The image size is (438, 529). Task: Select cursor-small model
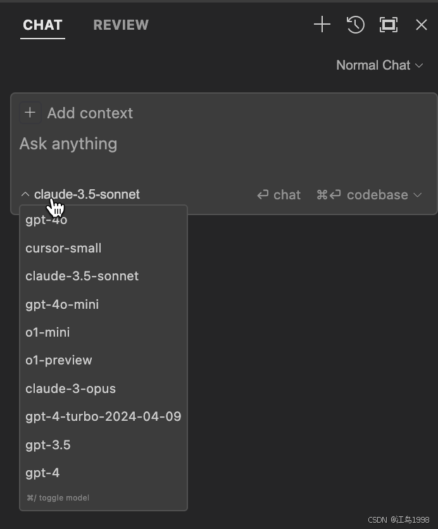(103, 248)
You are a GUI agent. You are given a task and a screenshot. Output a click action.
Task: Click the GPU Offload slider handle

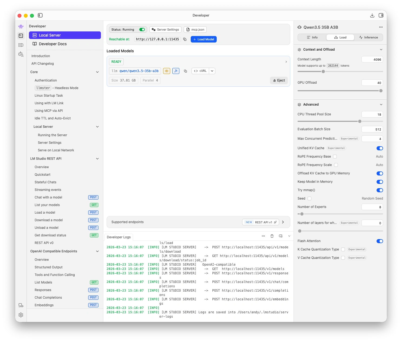(381, 91)
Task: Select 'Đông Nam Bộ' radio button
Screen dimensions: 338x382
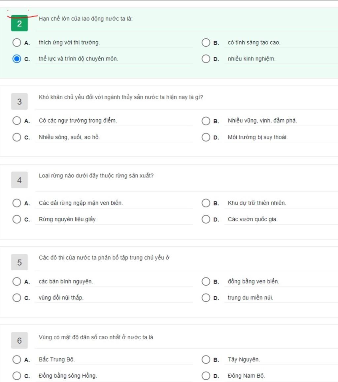Action: [206, 376]
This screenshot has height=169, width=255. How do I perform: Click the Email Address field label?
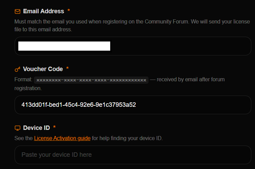point(44,11)
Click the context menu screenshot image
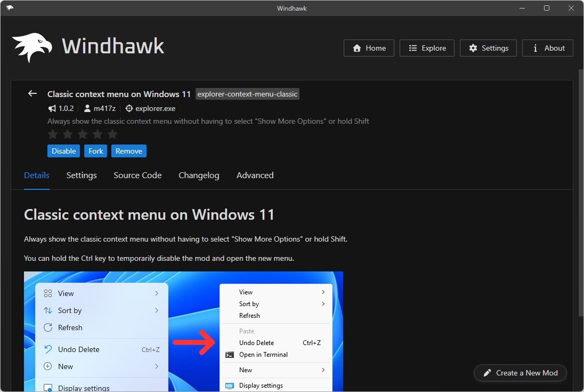 (183, 331)
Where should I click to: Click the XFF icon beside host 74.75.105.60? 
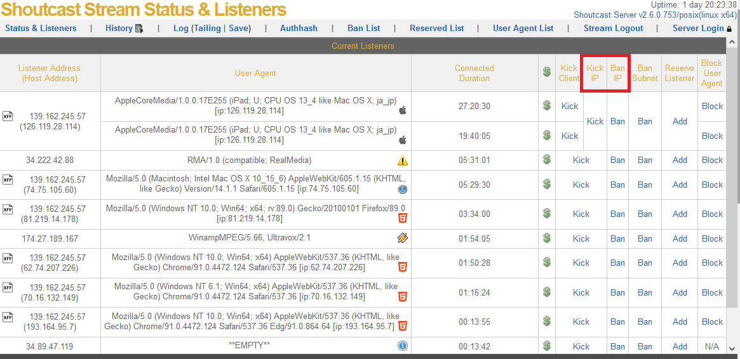[8, 180]
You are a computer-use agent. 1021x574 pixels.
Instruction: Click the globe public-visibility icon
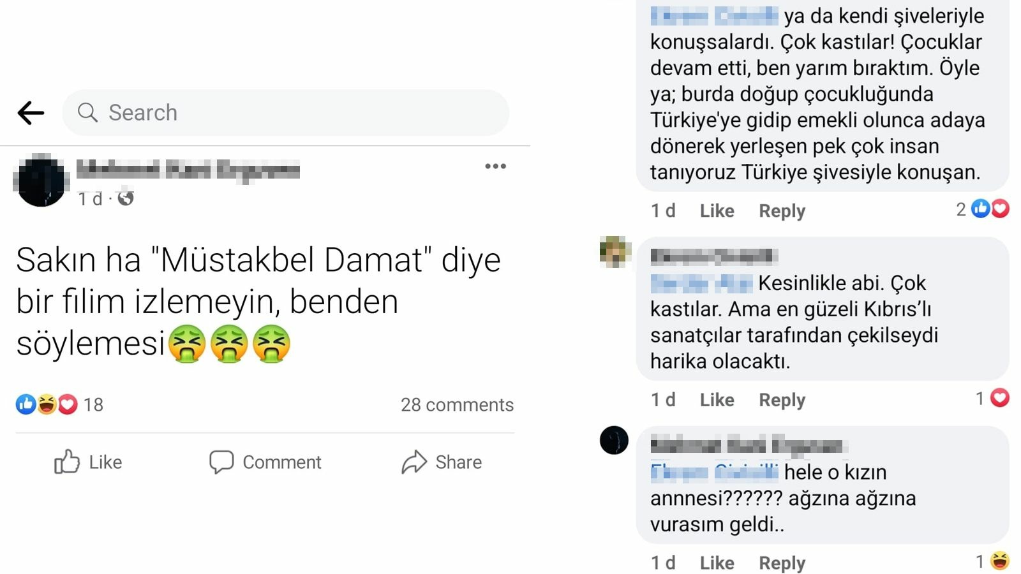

━━━━━━━━━━━━━━━━━━━━

EXERCISE DETAILS: With every picture omitted, write out the material exactly from its first line through the line containing "Task: Select 'Đông Nam Bộ' radio button".

SOLUTION TO THE PROBLEM:
The image size is (438, 529). Task: Select cursor-small model
(103, 248)
You are a GUI agent. You are given a task and a screenshot. Output a click action.
Task: Click the GPU Offload slider handle

(381, 91)
Task: Select 'Đông Nam Bộ' radio button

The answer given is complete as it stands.